While I don't support the consumption tax, your concern regarding higher priced items is slightly irrelevant because every man, woman, and child would receive a monthly prebate in order to help cover living expenses up to the poverty level. Yes, even the wealthy would receive monthly disbursements. Because the embedded income tax would disappear from each good and service, prices wouldn't increase by much.Quote from dandxg:
I am not going to read this whole thread because it's been covered so many times. Has anyone considered that approx. 70% of the GDP is based on consumer spending? When you go to a consumption tax what do you think is going to immediately happen? Ppl are going to freak out at what things cost. This will cause a short term recession.

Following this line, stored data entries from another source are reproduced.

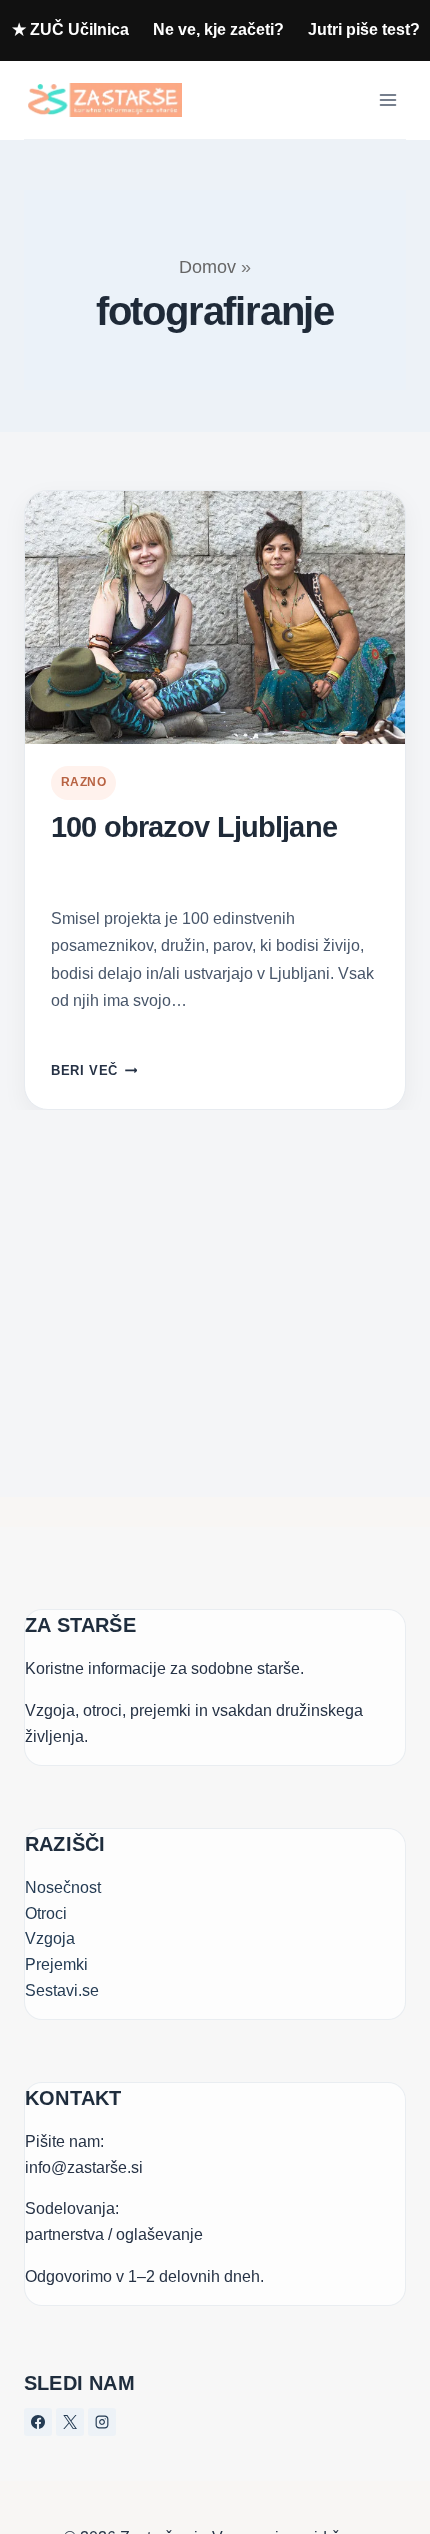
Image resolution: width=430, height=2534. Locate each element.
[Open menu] (387, 99)
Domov (207, 267)
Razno (83, 782)
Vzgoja (50, 1938)
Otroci (46, 1913)
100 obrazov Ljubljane (194, 827)
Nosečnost (63, 1887)
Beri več (94, 1070)
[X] (70, 2422)
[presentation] (215, 617)
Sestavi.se (62, 1990)
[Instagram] (102, 2422)
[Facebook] (38, 2422)
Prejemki (56, 1964)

When you visit a foreign country you consider your purchases harder when VAT is approx. 19%, roughly double the US sales tax. I am actually for a consumption tax, a flat tax, but don't think the lobbying forces for CPA and tax related ppl. are just going to sit back and support that. There is a lot of money made of the current dysfunctional system.
People don't change until they feel enough pain. It's human nature. There isn't enough pain to motivate change, yet, maybe in a couple of years.
Post Edit: How will do with online sales loopholes? Many skate that tax all the time. Few states are closing it yet.
Unfortunately, it sounds too good to be true. Say you earn $2 million a year. You can live pretty well spending $1 million, and as a result pay a mere 11 percent of that year's income in taxes. If the very rich pay less, that means more of the total tax burden in any year has to fall on somebody else, most likely the middle class. Reasonable people can disagree about whether this really matters -- over time, a consumption tax only appears more progressive because the rich savers or their descendants eventually spend the money and get taxed.